Intentando ganar el pulso a la vorágine en que se convierten
mis días durante algunas temporadas, como por ejemplo esta, donde he pasado de
levitar en mi norte con mi gente, con mis recuerdos, con mis colores y olores,
siendo feliz y dejándome llevar, a volver a sacar las garras y las pinturas de
guerra.
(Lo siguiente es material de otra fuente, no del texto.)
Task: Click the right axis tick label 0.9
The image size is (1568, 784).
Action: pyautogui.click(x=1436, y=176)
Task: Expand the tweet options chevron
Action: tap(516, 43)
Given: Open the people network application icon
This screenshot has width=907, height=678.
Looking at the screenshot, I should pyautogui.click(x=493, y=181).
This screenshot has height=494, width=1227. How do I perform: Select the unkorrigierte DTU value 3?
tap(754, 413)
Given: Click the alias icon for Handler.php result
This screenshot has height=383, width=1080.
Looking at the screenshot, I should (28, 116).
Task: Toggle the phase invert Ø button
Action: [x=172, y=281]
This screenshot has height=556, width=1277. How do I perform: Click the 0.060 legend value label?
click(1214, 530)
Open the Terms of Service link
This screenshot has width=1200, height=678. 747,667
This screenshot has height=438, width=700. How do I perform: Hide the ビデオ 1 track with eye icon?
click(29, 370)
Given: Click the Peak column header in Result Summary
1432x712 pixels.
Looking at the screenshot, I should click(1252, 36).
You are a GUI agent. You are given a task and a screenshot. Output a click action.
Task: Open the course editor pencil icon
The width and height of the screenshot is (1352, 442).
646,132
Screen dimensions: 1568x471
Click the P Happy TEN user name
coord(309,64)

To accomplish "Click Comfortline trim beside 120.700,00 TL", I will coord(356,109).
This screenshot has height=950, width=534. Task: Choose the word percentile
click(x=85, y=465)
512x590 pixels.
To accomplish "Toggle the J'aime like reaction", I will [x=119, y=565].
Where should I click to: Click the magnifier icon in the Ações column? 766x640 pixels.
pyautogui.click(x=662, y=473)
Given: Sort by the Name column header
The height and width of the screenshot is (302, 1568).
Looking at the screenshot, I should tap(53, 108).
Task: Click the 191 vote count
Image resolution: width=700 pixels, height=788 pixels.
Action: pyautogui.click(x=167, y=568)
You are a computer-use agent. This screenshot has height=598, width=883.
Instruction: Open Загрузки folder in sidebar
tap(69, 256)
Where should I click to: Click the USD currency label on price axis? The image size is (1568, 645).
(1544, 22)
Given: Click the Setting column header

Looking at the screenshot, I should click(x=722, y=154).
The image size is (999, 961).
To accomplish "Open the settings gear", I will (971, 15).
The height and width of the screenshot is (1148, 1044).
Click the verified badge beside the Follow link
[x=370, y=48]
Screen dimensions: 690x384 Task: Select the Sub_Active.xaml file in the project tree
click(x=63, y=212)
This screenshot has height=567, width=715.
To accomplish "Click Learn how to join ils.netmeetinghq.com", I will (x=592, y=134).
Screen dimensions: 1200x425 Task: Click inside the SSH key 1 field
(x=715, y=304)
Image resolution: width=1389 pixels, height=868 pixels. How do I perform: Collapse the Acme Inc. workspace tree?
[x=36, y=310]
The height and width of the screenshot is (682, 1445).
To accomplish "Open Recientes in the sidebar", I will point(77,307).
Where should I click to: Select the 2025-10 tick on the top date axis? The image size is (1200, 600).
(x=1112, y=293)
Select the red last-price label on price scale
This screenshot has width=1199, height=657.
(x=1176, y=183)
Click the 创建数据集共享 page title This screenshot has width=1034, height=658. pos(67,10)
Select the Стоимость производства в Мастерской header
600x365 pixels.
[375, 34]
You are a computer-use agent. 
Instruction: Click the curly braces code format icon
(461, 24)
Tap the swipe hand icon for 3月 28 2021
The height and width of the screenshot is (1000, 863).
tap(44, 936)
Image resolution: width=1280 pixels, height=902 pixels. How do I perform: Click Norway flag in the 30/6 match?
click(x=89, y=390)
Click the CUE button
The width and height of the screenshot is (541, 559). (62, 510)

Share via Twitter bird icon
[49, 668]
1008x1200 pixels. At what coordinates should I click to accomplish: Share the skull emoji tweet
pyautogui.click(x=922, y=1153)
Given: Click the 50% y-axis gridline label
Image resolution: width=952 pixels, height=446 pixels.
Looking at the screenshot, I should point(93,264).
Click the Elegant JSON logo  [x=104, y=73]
Y así veo salpicadas mis horas de cada incompetente y subnormal que
dejan suelto para que me los encuentre y a algunos hasta me los meriende porque
lo van pidiendo a gritos, con el enemigo en casa poniendo a prueba mi capacidad
de no aguante, responsabilidades y más responsabilidades, “susedidos” (que diría
mi abuela) de esos que solo pueden pasarme a mí, que si, que a veces puedo
provocarlos yo sin darme cuenta por ser la jodida reina del despiste, pero
otros se suceden solos sin yo hacer nada de nada, el destajo puro y duro
con horas y más horas y también más horas sin levantar la vista, las
casualidades que siguen acechando a la vuelta de cualquier minuto, una vez
alguien se planteó por medio segundo (espero) si a veces no me las inventaría
yo para hacer las cosas más poéticas, pues mira, a veces me gustaría que fuera
así y que no me dieran los sustos que me dan y me traigan de golpe cosas que ya
no debería ni recordar, y el día se va superponiendo en locura continua de
momentos de todos los colores que ya no sé ni como afrontar, y agotada me
cuelgo del teléfono buscando refugio para escapar del mal agobio que se
acompaña de la angustia y tan pronto estoy tocando el cielo como que al rato
siguiente en el peor de los infiernos, mientras dificilmente procuro conservar una
equilibrada cordura para poder sortear cada instante con lo que pueda traer y
guardar mi traje de locura solo para momentos de gala que se lo merezcan, pero
reconozco que hay madrugadas a las que llego sin resuello, habiendo vivido en un día
lo que otros en tres, deseando que acabe pronto esta carrera de fondo y poder
dedicarme solo a ser yo, y aprender a dejarme cuidar y a vencer el pánico que
me da el atravesar el espejo y poder ser de nuevo la norteña salvaje, soñadora,
medio ida pero feliz y sacar la lengua a esa persona en que me han querido
convertir y que casi me creo ser, solo me ha faltado tomar literal lo de : "en la farmacia puedes preguntar: ¿tienen pastillas para no soñar?". Y mientras tanto como diría el otro, No pasarán!!